The task –
Your output should be the lines from the one containing "This screenshot has height=195, width=382." through the last line below, both ends included, exactly as written and free of pictures.

[Pixel coordinate grounding data]
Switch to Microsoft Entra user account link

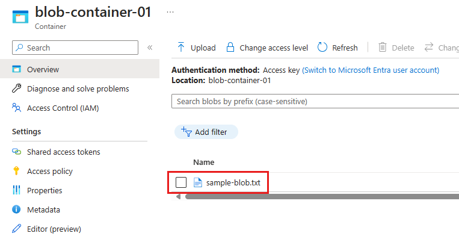(x=371, y=70)
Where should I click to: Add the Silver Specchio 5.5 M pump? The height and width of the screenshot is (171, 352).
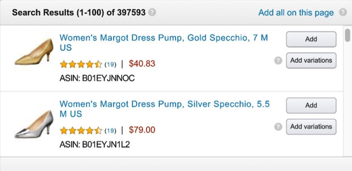pos(311,105)
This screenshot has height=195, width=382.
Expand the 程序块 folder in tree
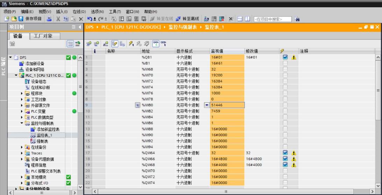(x=22, y=93)

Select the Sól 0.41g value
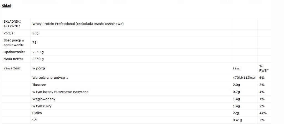pyautogui.click(x=237, y=120)
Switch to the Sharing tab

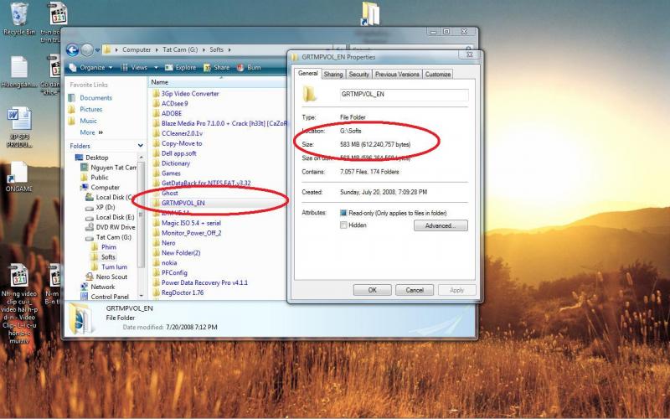[333, 75]
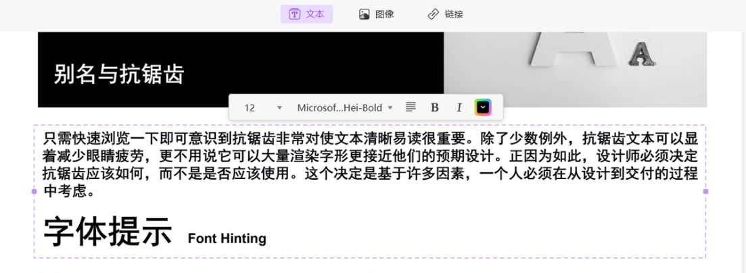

Solution below –
This screenshot has height=195, width=382.
Expand the 程序块 folder in tree
(x=22, y=93)

Select the Sól 0.41g value
pyautogui.click(x=237, y=120)
Switch to the Sharing tab

[333, 75]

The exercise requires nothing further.